# Задание и требования
Приведите продолжение текста о юродстве, который дан ниже, начав сразу после его последнего предложения.

# Исходный фрагмент
==========
ВВЕДЕНИЕ

ВВЕДЕНИЕ

Сегодня слова «похабный» и «блаженный» означают весьма различные вещи. Между тем в древнерусском языке они описывали одно и то же явление, для которого ныне осталось единственное слово: «юродство». Если вдуматься, не так уж и странно.

В настоящей работе юродивым будет именоваться человек, который публично симулирует сумасшествие, прикидывается дураком или шокирует окружающих нарочитой разнузданностью. Но это определение необходимо ещё сузить: разного рода экстравагантность может быть названа юродством лишь в том случае, если её свидетели усматривают за ней не просто душевное здоровье или сугубую нравственность, а ещё и некую особую мотивацию, отсылку к иной реальности. В контексте православной культуры эта реальность – божественная; в контексте светской культуры Нового времени – психологическая. В обоих случаях задача юродства – показать, что вроде бы очевидное в действительности обманчиво; при этом «религиозный» юродивый намекает на неисповедимость высшего суда, а «светский» – на собственные невидимые миру достоинства. В нашем языке второй смысл юродства закономерно развился из первого. Сам тот факт, что при разговоре об этом древнем и странном феномене русские (и только они одни) могут без кавычек и дополнительных пояснений употреблять слово своего современного языка, чрезвычайно показателен: он демонстрирует важность и укорененность данного явления в нашей культуре.

Однако при попытке дать ему строгое определение это же обстоятельство и мешает. Слово слишком употребительно и многозначно [1]. Например, у Достоевского [I] в «Братьях Карамазовых» юродивыми в разных контекстах именуются восемь персонажей, и половина из них, в нашей терминологии, таковыми не являются: Лизавета Смердящая – безвредная сумасшедшая, она ничего не симулирует, так что здесь мы имеем дело с дополнительным смысловым расширением; когда к юродивым причисляют старца Зосиму, Алешу или Ивана Карамазовых, это слово используется как бранный эпитет и тоже «нетерминологично». Из оставшихся четырех персонажей первые двое – «религиозные» юродивые, а вторые – «светские»: монахи Варсонофий и Ферапонт юродствуют сознательно, ориентируясь на старинные житийные образцы; Федор Павлович Карамазов – юродствующий шут; штабс-капитан Снегирев фиглярствует от униженности. Мирское значение возникло у слова лишь в XIX в., но оно весьма употребительно и сегодня.
==========
# Предоставленные данные
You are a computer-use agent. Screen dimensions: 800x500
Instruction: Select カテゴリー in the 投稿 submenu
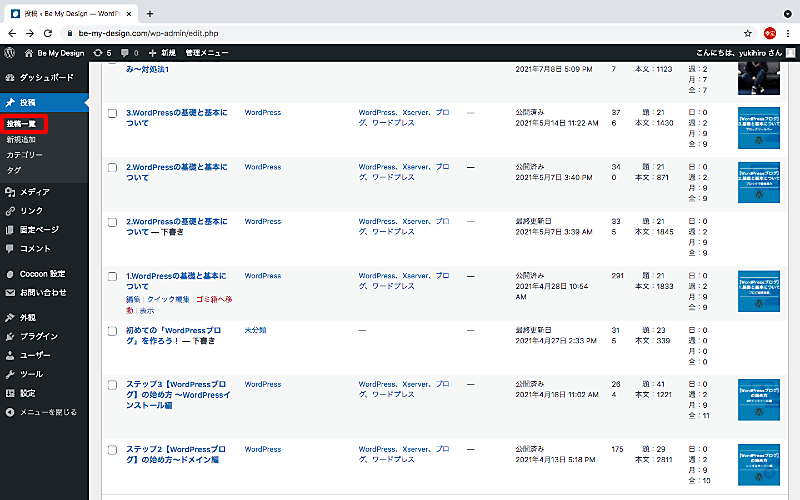pos(25,155)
==========
# Ответ
Что же за психологический тип описывается как «юродивый»? Такой человек понимает, что со стороны он выглядит жалким, и упреждает чужое презрение утрированным самоуничижением, зарабатывая таким способом некоторые преимущества в собственных глазах (смысл компенсаторной реакции примерно таков: люди просто не в состоянии понять, каков я на самом деле, чего с ними связываться); на следующем витке этого психологического излома человек уже сам даёт понять окружающим, что разыгрываемое пред ними самоуничижение неискренно и лишь призвано замаскировать его бесконечное над ними превосходство; на третьем же витке всё тот же человек, догадывающийся, быть может, что производимое им впечатление на самом деле не со всем безосновательно, хочет путем скандала сорвать самое процедуру вынесения суждений. Такой человек фиглярствует не для веселья, а от ущемленности, оскорбляет под личиной наставления, прячет за театральным благодушием ежесекундную готовность к скандалу, публично кается в грехах, но не готов выслушать в них же упрёк со стороны и т. д. Недаром русский язык родил поговорку: «Уничижение – паче гордости». Видимо, первоначально это была банальная христианская мудрость о смирении, которое лучше гордыни (ср.: Притчи 29:23; 1 Петра 5:5), но со временем поговорка подверглась стихийной реинтерпретации: самоуничижение и есть высшая форма гордости.

Впрочем, ниже о «психологическом юродствовании» если и будет кое-что сказано, то очень мало (ср. с. 181, 228, 266, 380-381). Ведь оно становится заметно лишь по мере истаивания в культуре религиозных мотиваций, то есть в Новое время; нашей же задачей является исследование средневекового юродства, которое, даже если подчас и приводилось в действие индивидуальными психологическими пружинами, всё равно заявляло о себе как о чём-то религиозном. Голос самого юродивого в Средние века почти не звучит (ср., впрочем, с. 376-379), поскольку он неизменно выступает в качестве объекта описания.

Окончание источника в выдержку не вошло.